Cloning, in scientific language, describes the obtaining of an individual identical to another. We call it a clone, i.e., with the same genome. Plants and animals, such as the sponge, maintain totipotent stem cells throughout their adult life, equivalent to embryonic cells.

Central Dogma

  • Replication: Only when the cell is to reproduce and copy itself.
  • Transcription: When DNA is copied into fragments.
  • Translation: When the cytoplasm produces a protein.

Brain Death

Irreversible unconsciousness and loss of the ability to breathe. The evidence of death is brain-cerebral, evidence that the brain has stopped working permanently.

Preimplantation Genetic Diagnosis

  1. Recover between 10 and 16 ovules from the mother.
  2. Each egg is injected with a sperm.
  3. Zygotes are subdivided and become pre-embryos.
  4. Two are drawn using a biopsy, diagnosed, and classified as genetically normal or not normal.

Basic Genetic Concepts

Genetics: The science of biological inheritance, i.e., the transmission of characters over generations.

Gene: A fragment of nucleic acid (usually DNA and RNA in some viruses) that contains information necessary for a character. (It is the structural and functional unit of hereditary material and corresponds to Mendel’s hereditary factors).

Alleles: Each of the possible ways a gene can be; they are derived by mutation from the original gene. (There are, in general terms, several allelic forms of each gene. The most abundant allele is usually the wild gene. Mutation varies the information encoded by the gene, causing an alteration, often disadvantageous, in the phenotype of the individual).

Example:

  • Gene (character) = peel color
  • Alleles: N = black, n = white

Genotype: The set of genes of an organism.

Phenotype: The aspect of an organism. It is due to the influence of the environment on the genotype.

Haploid: The cell or organism that has only one chromosome of each type. It is represented by n.
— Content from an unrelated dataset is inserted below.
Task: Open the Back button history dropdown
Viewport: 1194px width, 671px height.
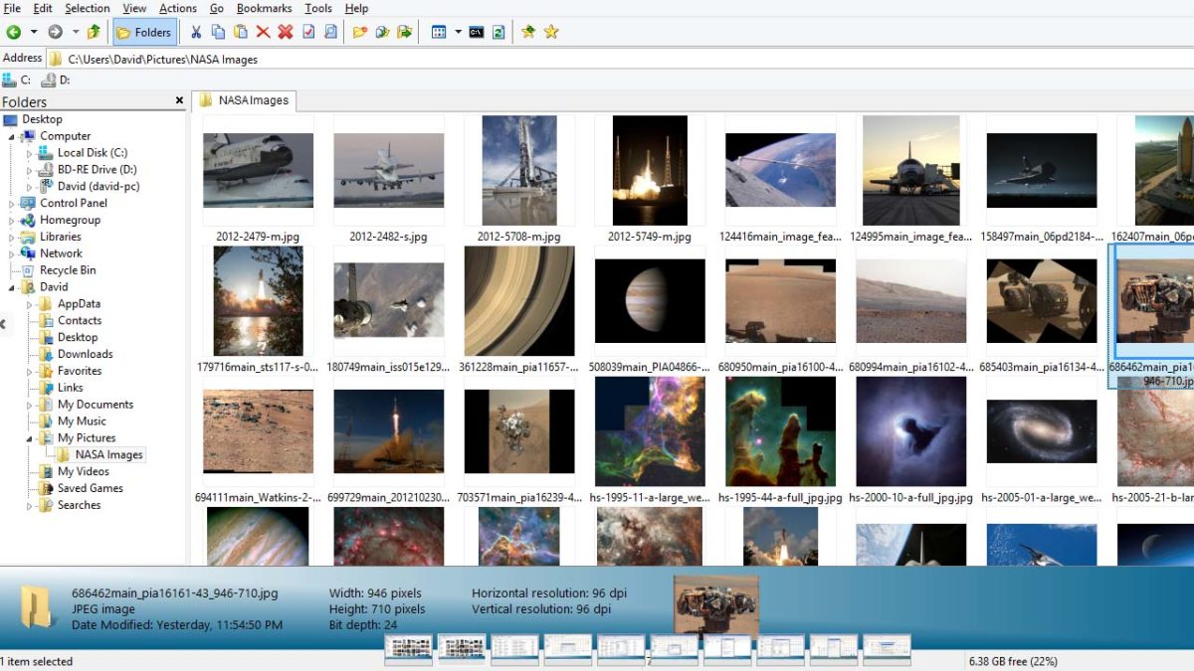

Diploid: The cell or organism with two chromosomes of each type (homologous chromosomes). It is represented by 2n.

Gametes: Reproductive cells are eggs and sperm. They represent the only haploid cells of diploid organisms since they are formed by meiosis.

Homozygote or Purebred: Diploid organisms that have the same two alleles of the same character. In dominant inheritance, there is a homozygous dominant and a recessive.

Heterozygote or Hybrid: A diploid organism that has two different alleles of the same character.

Dominant Inheritance: Characters are those regulated by two alleles of which one, called dominant, is stronger and consequently is always manifested in the heterozygote. Three different genotypes correspond to only two phenotypes because the heterozygote has the same phenotype as the homozygous dominant.

Intermediate Inheritance: One in which the two genes have the same force. In this case, the three genotypes correspond to three distinct phenotypes.